▶ [TASK ITEM] From the first line to the last, reproduce the records exactly as they appear below.

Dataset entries
______________________________

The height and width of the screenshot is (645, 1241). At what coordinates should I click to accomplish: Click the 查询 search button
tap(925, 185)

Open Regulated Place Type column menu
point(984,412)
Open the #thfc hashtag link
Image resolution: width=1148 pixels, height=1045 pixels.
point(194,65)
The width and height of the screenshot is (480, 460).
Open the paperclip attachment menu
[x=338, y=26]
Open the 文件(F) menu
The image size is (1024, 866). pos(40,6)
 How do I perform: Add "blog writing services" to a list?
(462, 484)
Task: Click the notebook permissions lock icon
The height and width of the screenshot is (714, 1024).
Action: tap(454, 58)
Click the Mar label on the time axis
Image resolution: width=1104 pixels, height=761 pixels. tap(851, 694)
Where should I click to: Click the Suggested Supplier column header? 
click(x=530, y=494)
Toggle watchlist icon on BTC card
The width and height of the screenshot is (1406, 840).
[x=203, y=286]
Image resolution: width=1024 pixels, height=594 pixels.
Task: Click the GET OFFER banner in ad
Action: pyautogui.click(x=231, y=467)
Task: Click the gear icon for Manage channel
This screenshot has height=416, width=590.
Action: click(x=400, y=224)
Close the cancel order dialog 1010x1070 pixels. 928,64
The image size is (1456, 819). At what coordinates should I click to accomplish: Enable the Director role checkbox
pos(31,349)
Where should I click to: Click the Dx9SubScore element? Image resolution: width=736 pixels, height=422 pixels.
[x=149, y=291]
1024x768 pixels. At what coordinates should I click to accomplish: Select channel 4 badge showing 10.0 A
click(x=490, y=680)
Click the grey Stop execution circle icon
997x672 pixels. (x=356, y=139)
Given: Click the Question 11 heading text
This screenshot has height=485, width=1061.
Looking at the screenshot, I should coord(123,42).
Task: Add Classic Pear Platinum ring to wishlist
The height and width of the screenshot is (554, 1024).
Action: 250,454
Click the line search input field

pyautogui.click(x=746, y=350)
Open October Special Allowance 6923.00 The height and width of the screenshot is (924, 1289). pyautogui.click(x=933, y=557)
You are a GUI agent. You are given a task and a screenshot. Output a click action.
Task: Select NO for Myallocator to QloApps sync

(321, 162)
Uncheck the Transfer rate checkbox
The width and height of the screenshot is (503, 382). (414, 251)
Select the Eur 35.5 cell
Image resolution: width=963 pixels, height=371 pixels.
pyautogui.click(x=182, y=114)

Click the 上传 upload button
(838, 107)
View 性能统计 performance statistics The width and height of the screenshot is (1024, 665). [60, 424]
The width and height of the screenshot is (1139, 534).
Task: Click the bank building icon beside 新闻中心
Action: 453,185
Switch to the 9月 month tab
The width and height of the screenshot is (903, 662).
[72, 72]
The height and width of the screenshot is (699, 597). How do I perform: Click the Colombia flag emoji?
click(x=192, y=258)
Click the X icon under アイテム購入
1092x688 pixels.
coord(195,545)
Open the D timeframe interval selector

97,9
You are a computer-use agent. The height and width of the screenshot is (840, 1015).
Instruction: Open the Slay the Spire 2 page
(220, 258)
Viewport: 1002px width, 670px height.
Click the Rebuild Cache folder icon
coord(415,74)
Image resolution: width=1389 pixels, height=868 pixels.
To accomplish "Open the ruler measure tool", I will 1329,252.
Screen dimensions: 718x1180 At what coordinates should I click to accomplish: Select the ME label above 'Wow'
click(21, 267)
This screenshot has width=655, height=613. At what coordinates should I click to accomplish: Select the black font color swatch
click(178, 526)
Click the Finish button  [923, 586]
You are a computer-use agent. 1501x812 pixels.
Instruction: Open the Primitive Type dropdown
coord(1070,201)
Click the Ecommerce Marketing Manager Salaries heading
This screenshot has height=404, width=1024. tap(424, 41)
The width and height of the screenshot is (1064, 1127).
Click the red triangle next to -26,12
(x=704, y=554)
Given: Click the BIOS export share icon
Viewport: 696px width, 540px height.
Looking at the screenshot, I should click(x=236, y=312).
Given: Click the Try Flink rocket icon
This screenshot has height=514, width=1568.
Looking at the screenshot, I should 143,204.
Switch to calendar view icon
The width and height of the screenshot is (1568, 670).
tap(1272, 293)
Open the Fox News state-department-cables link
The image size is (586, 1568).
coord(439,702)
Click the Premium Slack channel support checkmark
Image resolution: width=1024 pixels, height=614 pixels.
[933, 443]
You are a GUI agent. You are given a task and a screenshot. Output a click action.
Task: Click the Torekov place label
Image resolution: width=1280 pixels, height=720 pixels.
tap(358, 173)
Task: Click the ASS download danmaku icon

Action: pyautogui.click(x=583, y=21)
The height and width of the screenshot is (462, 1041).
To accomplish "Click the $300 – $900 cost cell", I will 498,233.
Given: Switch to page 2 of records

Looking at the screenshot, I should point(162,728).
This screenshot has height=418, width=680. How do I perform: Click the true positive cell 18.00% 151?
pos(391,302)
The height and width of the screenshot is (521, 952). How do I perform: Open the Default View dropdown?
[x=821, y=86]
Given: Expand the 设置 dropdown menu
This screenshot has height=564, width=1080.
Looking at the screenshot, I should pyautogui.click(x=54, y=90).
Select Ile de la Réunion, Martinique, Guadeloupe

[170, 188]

______________________________

▶ [WRITTEN ANSWER]
The height and width of the screenshot is (645, 1241). At what coordinates should I click to accomplish: Click the 查询 search button
tap(925, 185)

Open Regulated Place Type column menu
point(984,412)
Open the #thfc hashtag link
Image resolution: width=1148 pixels, height=1045 pixels.
point(194,65)
The width and height of the screenshot is (480, 460).
Open the paperclip attachment menu
[x=338, y=26]
Open the 文件(F) menu
The image size is (1024, 866). pos(40,6)
 How do I perform: Add "blog writing services" to a list?
(462, 484)
Task: Click the notebook permissions lock icon
The height and width of the screenshot is (714, 1024).
Action: tap(454, 58)
Click the Mar label on the time axis
Image resolution: width=1104 pixels, height=761 pixels. tap(851, 694)
Where should I click to: Click the Suggested Supplier column header? 
click(x=530, y=494)
Toggle watchlist icon on BTC card
The width and height of the screenshot is (1406, 840).
[x=203, y=286]
Image resolution: width=1024 pixels, height=594 pixels.
Task: Click the GET OFFER banner in ad
Action: pyautogui.click(x=231, y=467)
Task: Click the gear icon for Manage channel
This screenshot has height=416, width=590.
Action: click(x=400, y=224)
Close the cancel order dialog 1010x1070 pixels. 928,64
The image size is (1456, 819). At what coordinates should I click to accomplish: Enable the Director role checkbox
pos(31,349)
Where should I click to: Click the Dx9SubScore element? Image resolution: width=736 pixels, height=422 pixels.
[x=149, y=291]
1024x768 pixels. At what coordinates should I click to accomplish: Select channel 4 badge showing 10.0 A
click(x=490, y=680)
Click the grey Stop execution circle icon
997x672 pixels. (x=356, y=139)
Given: Click the Question 11 heading text
This screenshot has height=485, width=1061.
Looking at the screenshot, I should coord(123,42).
Task: Add Classic Pear Platinum ring to wishlist
The height and width of the screenshot is (554, 1024).
Action: 250,454
Click the line search input field

pyautogui.click(x=746, y=350)
Open October Special Allowance 6923.00 The height and width of the screenshot is (924, 1289). pyautogui.click(x=933, y=557)
You are a GUI agent. You are given a task and a screenshot. Output a click action.
Task: Select NO for Myallocator to QloApps sync

(321, 162)
Uncheck the Transfer rate checkbox
The width and height of the screenshot is (503, 382). (414, 251)
Select the Eur 35.5 cell
Image resolution: width=963 pixels, height=371 pixels.
pyautogui.click(x=182, y=114)

Click the 上传 upload button
(838, 107)
View 性能统计 performance statistics The width and height of the screenshot is (1024, 665). [60, 424]
The width and height of the screenshot is (1139, 534).
Task: Click the bank building icon beside 新闻中心
Action: 453,185
Switch to the 9月 month tab
The width and height of the screenshot is (903, 662).
[72, 72]
The height and width of the screenshot is (699, 597). How do I perform: Click the Colombia flag emoji?
click(x=192, y=258)
Click the X icon under アイテム購入
1092x688 pixels.
coord(195,545)
Open the D timeframe interval selector

97,9
You are a computer-use agent. The height and width of the screenshot is (840, 1015).
Instruction: Open the Slay the Spire 2 page
(220, 258)
Viewport: 1002px width, 670px height.
Click the Rebuild Cache folder icon
coord(415,74)
Image resolution: width=1389 pixels, height=868 pixels.
To accomplish "Open the ruler measure tool", I will 1329,252.
Screen dimensions: 718x1180 At what coordinates should I click to accomplish: Select the ME label above 'Wow'
click(21, 267)
This screenshot has width=655, height=613. At what coordinates should I click to accomplish: Select the black font color swatch
click(178, 526)
Click the Finish button  [923, 586]
You are a computer-use agent. 1501x812 pixels.
Instruction: Open the Primitive Type dropdown
coord(1070,201)
Click the Ecommerce Marketing Manager Salaries heading
This screenshot has height=404, width=1024. tap(424, 41)
The width and height of the screenshot is (1064, 1127).
Click the red triangle next to -26,12
(x=704, y=554)
Given: Click the BIOS export share icon
Viewport: 696px width, 540px height.
Looking at the screenshot, I should click(x=236, y=312).
Given: Click the Try Flink rocket icon
This screenshot has height=514, width=1568.
Looking at the screenshot, I should 143,204.
Switch to calendar view icon
The width and height of the screenshot is (1568, 670).
tap(1272, 293)
Open the Fox News state-department-cables link
The image size is (586, 1568).
coord(439,702)
Click the Premium Slack channel support checkmark
Image resolution: width=1024 pixels, height=614 pixels.
[933, 443]
You are a GUI agent. You are given a task and a screenshot. Output a click action.
Task: Click the Torekov place label
Image resolution: width=1280 pixels, height=720 pixels.
tap(358, 173)
Task: Click the ASS download danmaku icon

Action: pyautogui.click(x=583, y=21)
The height and width of the screenshot is (462, 1041).
To accomplish "Click the $300 – $900 cost cell", I will 498,233.
Given: Switch to page 2 of records

Looking at the screenshot, I should point(162,728).
This screenshot has height=418, width=680. How do I perform: Click the true positive cell 18.00% 151?
pos(391,302)
The height and width of the screenshot is (521, 952). How do I perform: Open the Default View dropdown?
[x=821, y=86]
Given: Expand the 设置 dropdown menu
This screenshot has height=564, width=1080.
Looking at the screenshot, I should pyautogui.click(x=54, y=90).
Select Ile de la Réunion, Martinique, Guadeloupe

[170, 188]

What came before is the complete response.